With Kenya and Rwanda opening borders for other Africans, what will visa-free travel mean for Africa’s economic growth?
This decision could boost regional income by hundreds of billions of dollars, improve inclusion and reduce poverty. Image: Unsplash/Artur Tumasjan
- Rwanda and Kenya have opened their borders for visa-free travel for fellow Africans, following the example of Benin, The Gambia and Seychelles.
- This aligns with the African Union's vision of the African Continental Free Trade Area (AfCFTA).
- Through its Forum Friends of the African Continental Free Trade Area, the World Economic Forum mobilizes global business support for AfCFTA.
“Let us all unite” – instruct the opening words of the African Union (AU) anthem.
Rwanda and Kenya have just taken steps to bring the continent closer to this goal by allowing fellow Africans to travel to their countries visa-free in the future. They are following the lead of Benin, The Gambia and the Seychelles, which were the first countries to scrap visa requirements for intra-African travel, Africa News reports.
Removing visa restrictions is in line with the Union’s long-term vision of an “integrated, politically united” Africa characterized by free movement of people and trade. By emulating the model of the European Union, the AU hopes to open up a similarly powerful integrated market across the continent. If it can achieve this, it could boost regional income by hundreds of billions of dollars, improve inclusion and reduce poverty.
Africa News quotes Kenya’s President William Ruto as saying that visa restrictions work against the continent’s common interests. “When people cannot travel, business people cannot travel, entrepreneurs cannot travel, we all become net losers, he says”
Towards an African single market
Rwanda and Kenya’s announcements regarding visa-free travel are further steps along the roadmap set out by the AU with its pan-African passport in 2016 and the African Continental Free Trade Area (AfCFTA) in 2021.
The latter creates a single market expected to encompass 1.7 billion people and $6.7 trillion in consumer and business spending by 2030. And that figure is expected to grow to $16 trillion by 2050, the World Economic Forum reports.
When fully implemented, the AfCFTA could bump up the region’s income by 9%, equivalent to $571 billion, by the mid-2030s, according to the World Bank, and create 18 million extra jobs, many of them higher quality and better-paid roles.

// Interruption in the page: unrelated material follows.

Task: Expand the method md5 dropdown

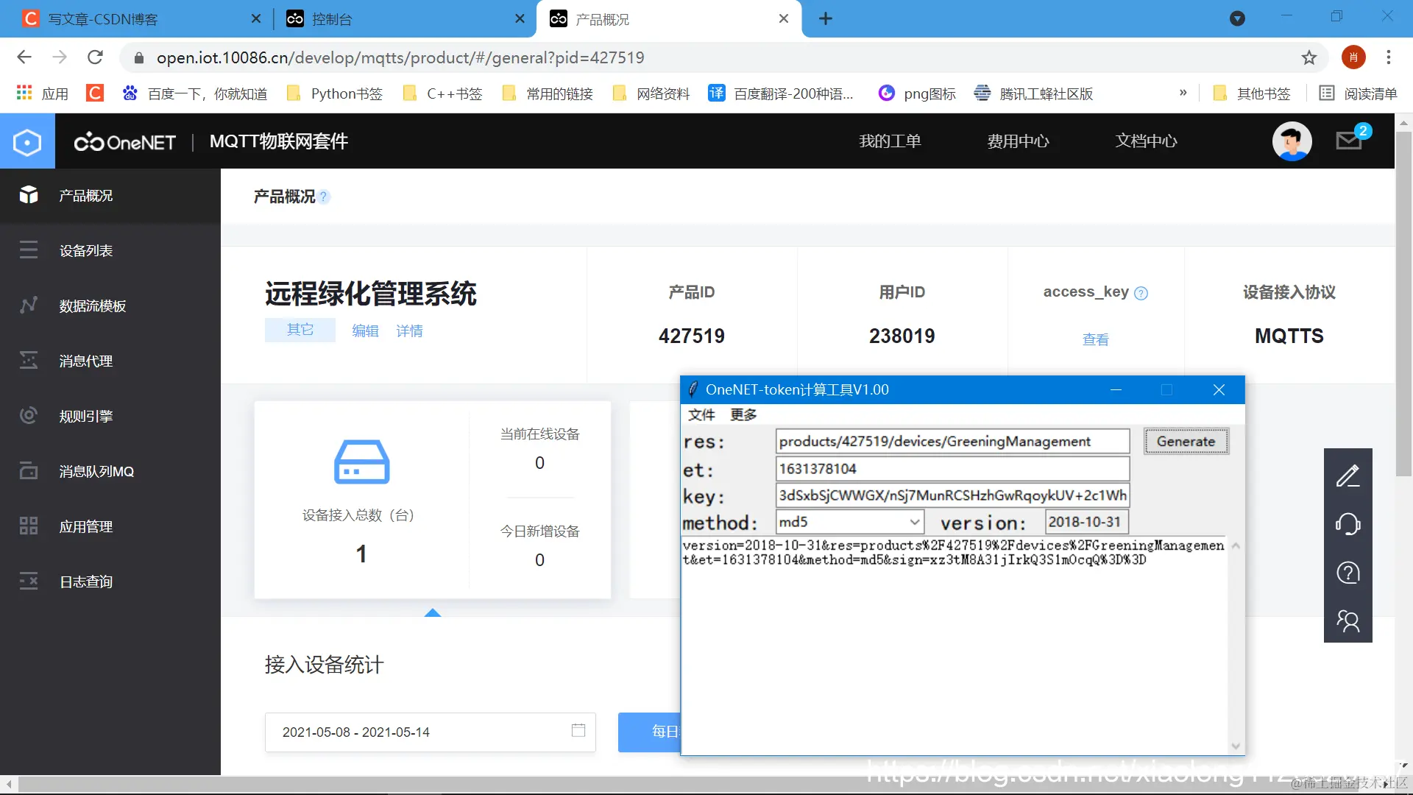Action: pos(914,522)
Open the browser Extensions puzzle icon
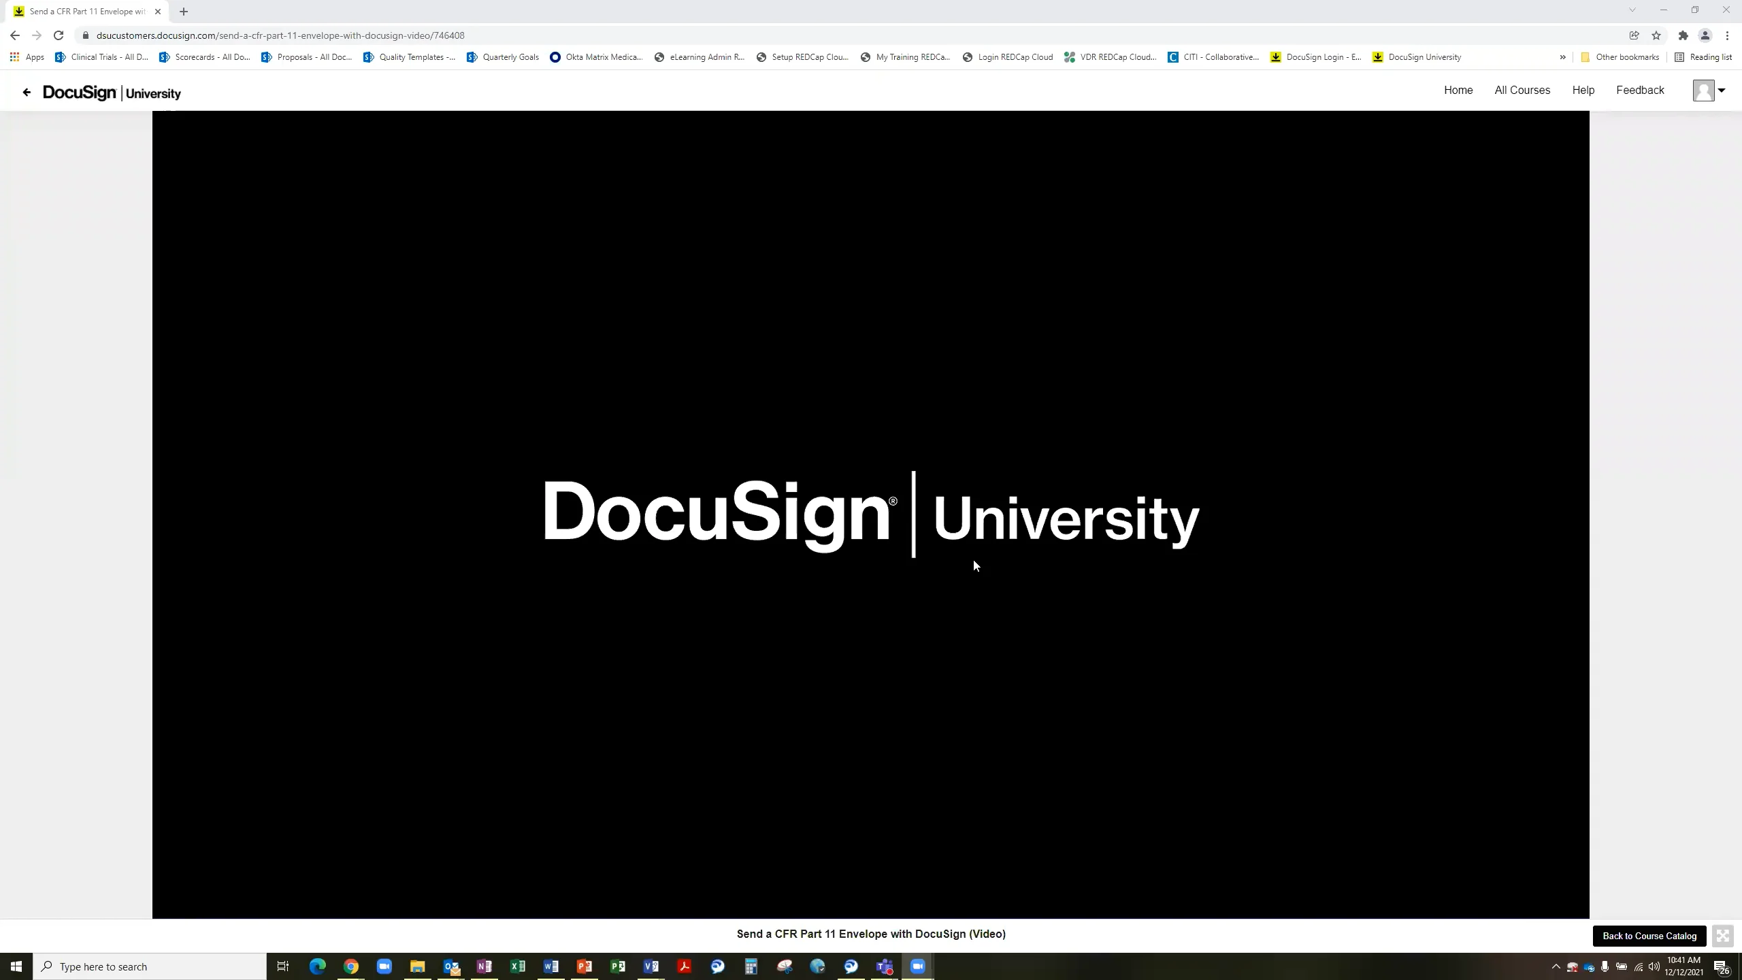Viewport: 1742px width, 980px height. point(1682,35)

It predicts that up to 50 million people could be lifted out of extreme poverty through job creation and wage growth, especially women, whose pay increases are predicted to outpace men's.
In combination, these factors could help eradicate extreme poverty across the continent, which was at close to 50% in the mid-1990s but could drop to as low as 1.7% between 2056 and 2065, the African Union Development Agency predicts.
African industry, agriculture and tourism to thrive
In AfCFTA: A New Era for Global Business and Investment in Africa, the Forum identifies four high-potential sectors for economic development: automotive; agriculture and agro-processing pharmaceuticals; and transport and logistics. These industries are expected to not only meet growing domestic demand but also make for successful exports to the rest of the world.
President Paul Kagame of Rwanda has also pointed to the role tourism might play in a unified Africa, Africa News reports. Currently, six out of 10 tourists still come from the rest of the world, but Africa’s growing middle classes represent a growth opportunity for both global and inter-African tourism, he says.
If Africa can unite – as the anthem asks – and open up internal borders for travel and trade, the continent could take a major step forward in realizing its growth ambitions.
The World Economic Forum is working to mobilize global business support for the implementation of the AfCFTA through its Forum Friends of the African Continental Free Trade Area. This coalition includes more than 60 leaders, from heads of state to chief executives and experts in many fields.